Voter registration fraud in Florida? State looking into suspicious forms in 9 counties

PALM BEACH COUNTY, Fla. - Just days after irregularities in 106 registration forms were discovered in Palm Beach County, the Florida Division of Law Enforcement is investigating hundreds of registration forms from at least nine counties.
Palm Beach County Supervisor of Elections Susan Bucher said more counties are expected to come forward with irregularities in registration forms.
Bucher said she had a conference call Monday morning with lawyers and Vicki Davis, the president of the State Association of Supervisor of Elections, about developing a statewide plan to tackle the problem.
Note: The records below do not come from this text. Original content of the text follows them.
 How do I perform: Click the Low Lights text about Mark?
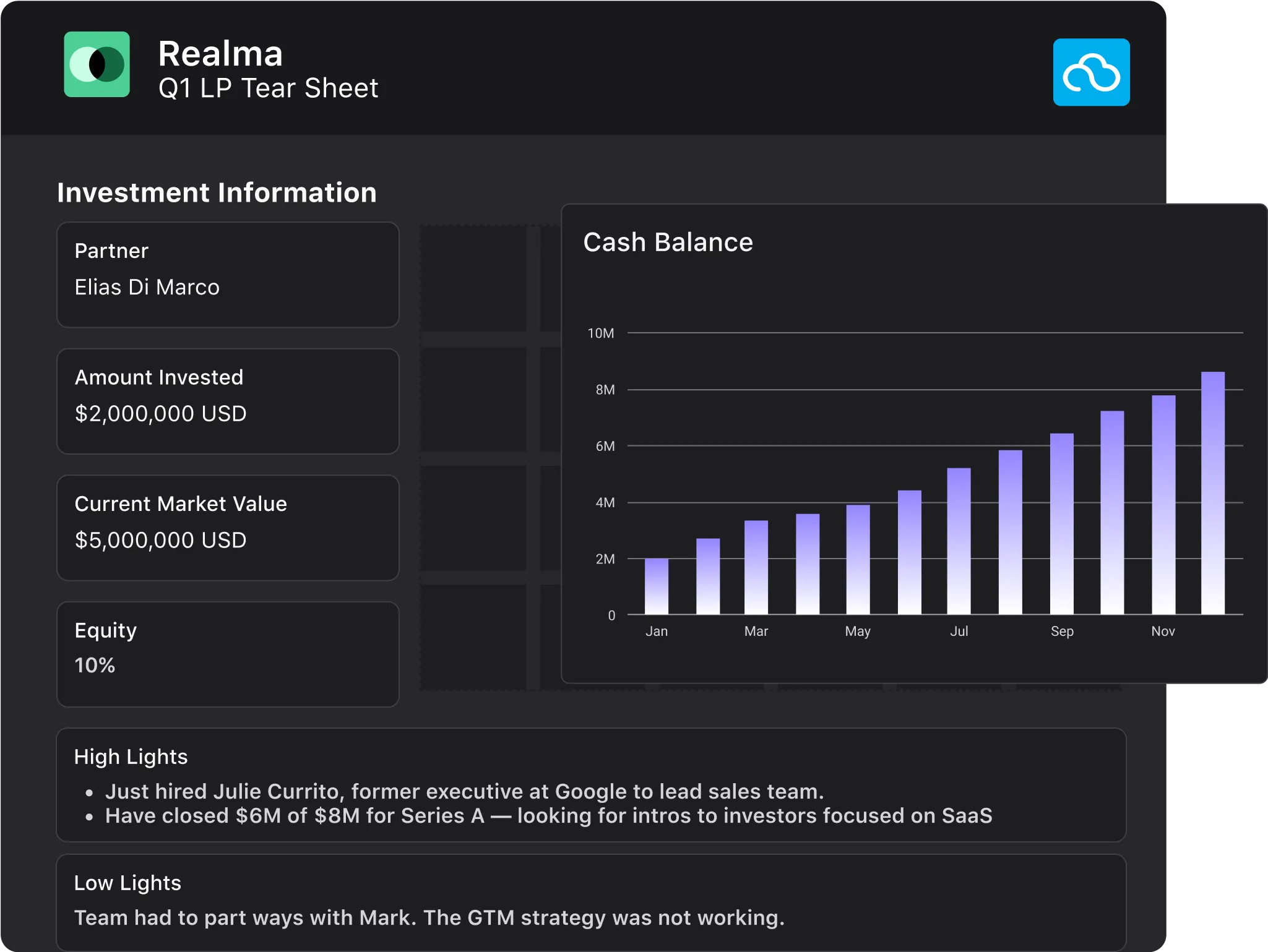tap(429, 917)
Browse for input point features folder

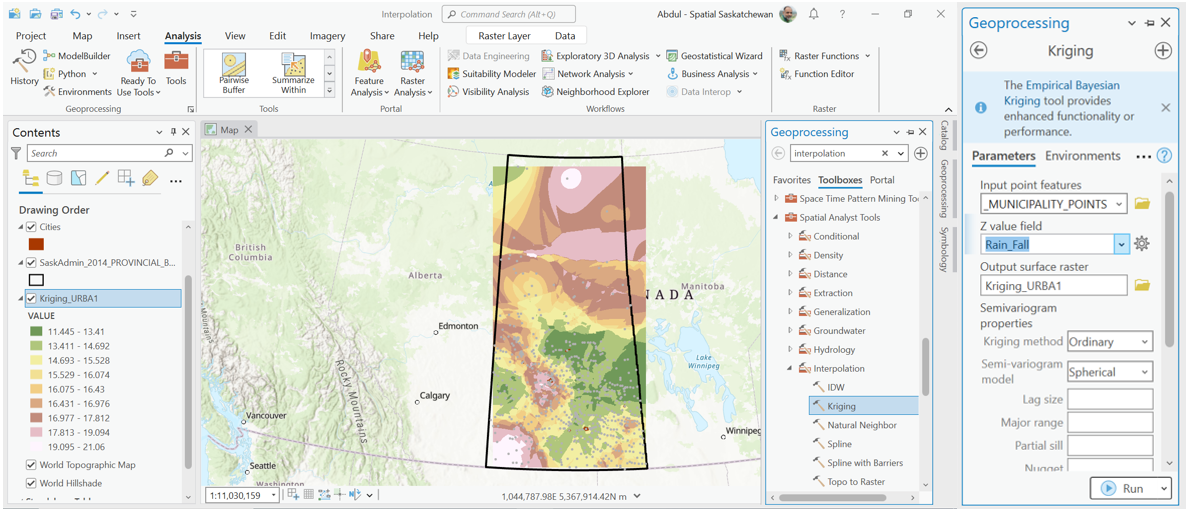tap(1142, 204)
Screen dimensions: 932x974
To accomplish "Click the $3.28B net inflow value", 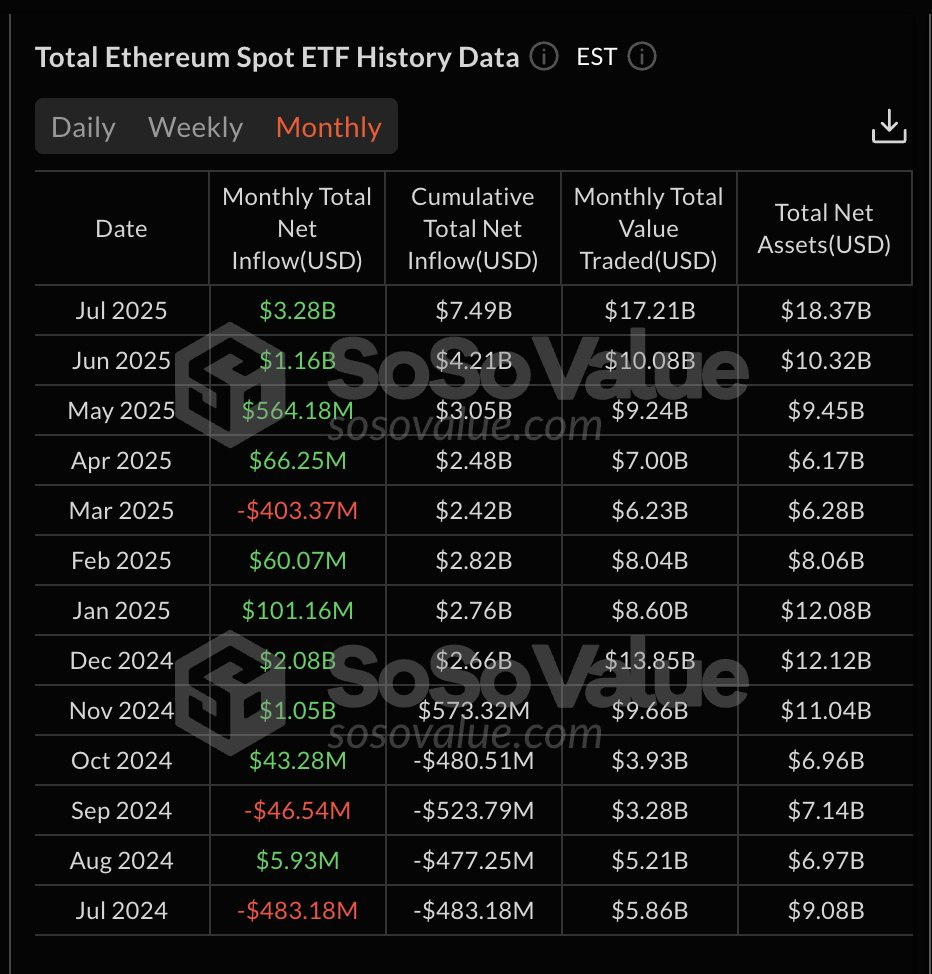I will coord(297,310).
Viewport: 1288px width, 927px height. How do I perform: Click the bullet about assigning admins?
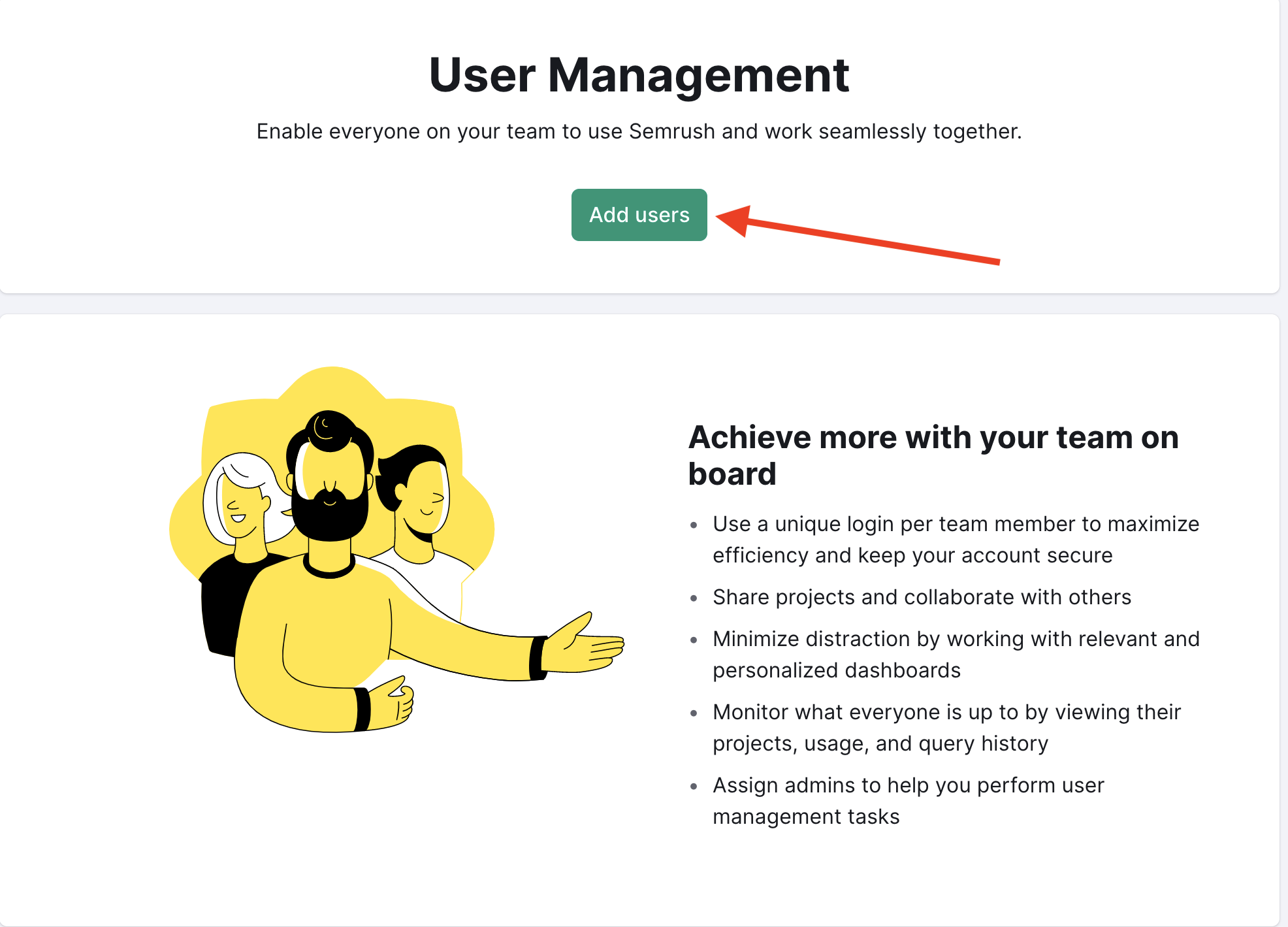908,800
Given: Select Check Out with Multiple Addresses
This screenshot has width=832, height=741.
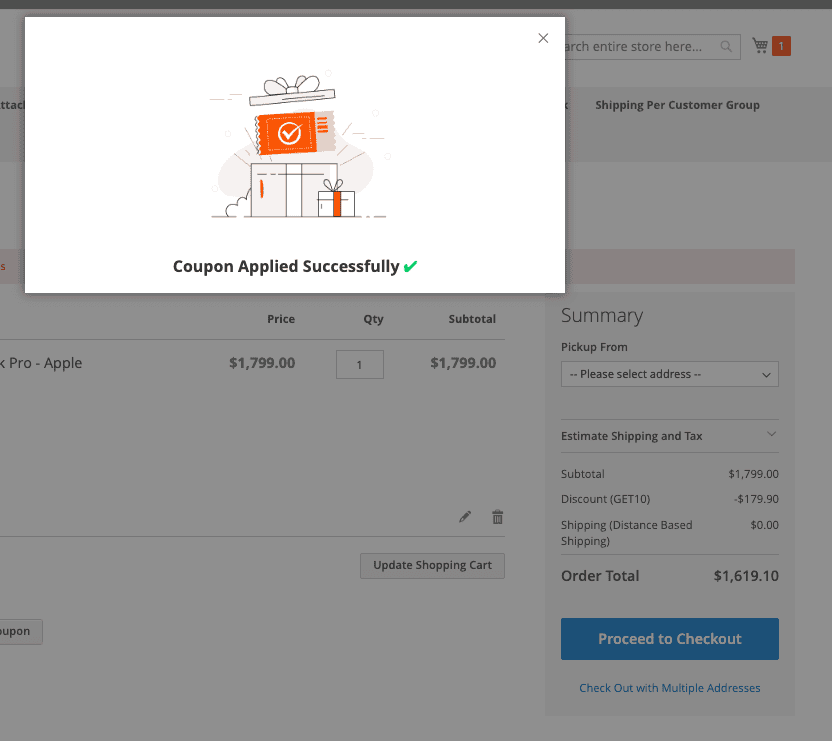Looking at the screenshot, I should pos(669,688).
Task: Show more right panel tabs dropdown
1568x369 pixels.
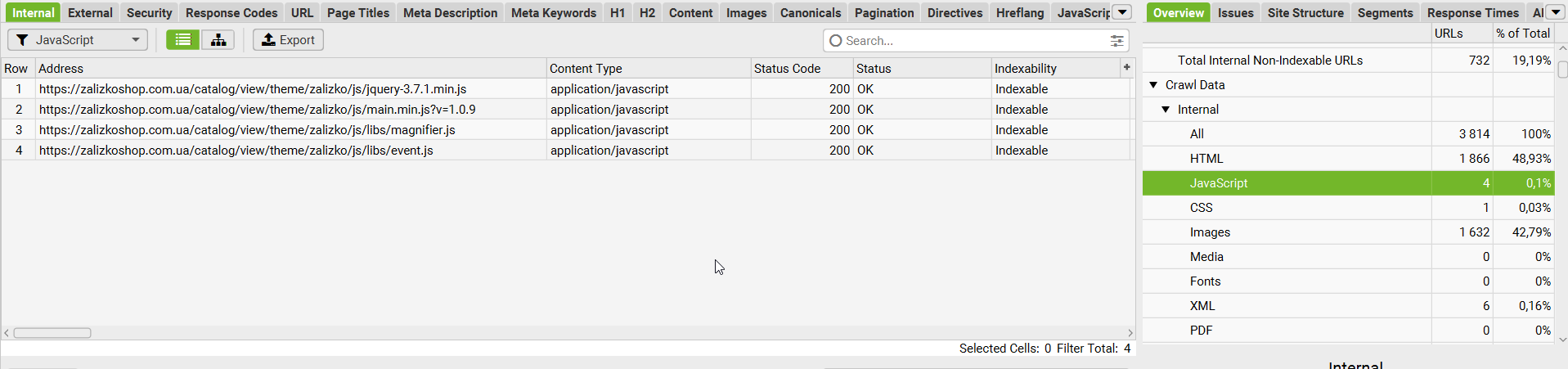Action: pyautogui.click(x=1555, y=12)
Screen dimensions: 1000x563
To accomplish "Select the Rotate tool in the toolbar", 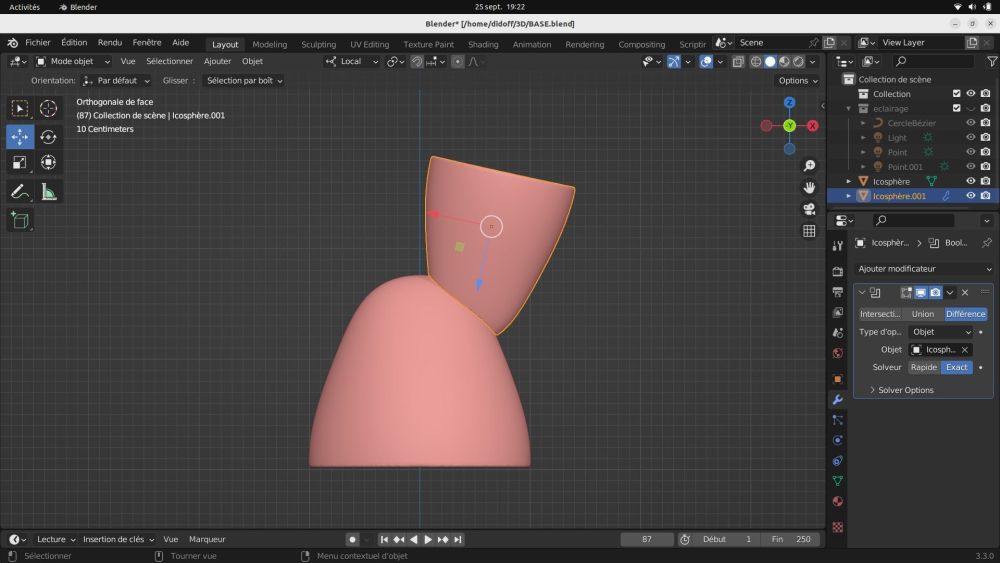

The irregularities emerged when forms were submitted by Strategic Allied Consulting, which was hired by the Republican National Committee to register voters in swing states.
The consulting company has since been fired and an investigation has started into many of the registration forms the firm submitted that allegedly have forged signatures.
Chris Cate, spokesman for the division of elections, said Lee, Clay, Santa Rosa, Charlotte, Escambia, Okaloosa, Miami-Dade and Duval have turned in suspicious voter registration forms to be investigated.
Pasco County's election supervisor has also noticed irregularities and is expected to turn in registration forms too, Cate said.
The exact plan of action to tackle the problem hasn't been taken.
Bucher said it could make it so elections officers will have to check changes to voter records within the past 60 to 65 days.
She said that's the time period Strategic Allied Consulting started gathering applications.
"It's about 60,000 records so we'll take a look and see what kind of changes were made and make sure that we make voter contact so that we're not changing something that the voter did not request," Bucher said.

It's work that may have to be done on top of other projects the department does to prepare for elections.
Bucher said this may cause county workers from other departments to come help check the voter records.
Strategic Allied Consulting defended their practices last Friday by telling NBC News that the fraud in Florida was caused by a bad apple.
Other reports have indicated that other states are looking into registration forms submitted by the consulting company as well.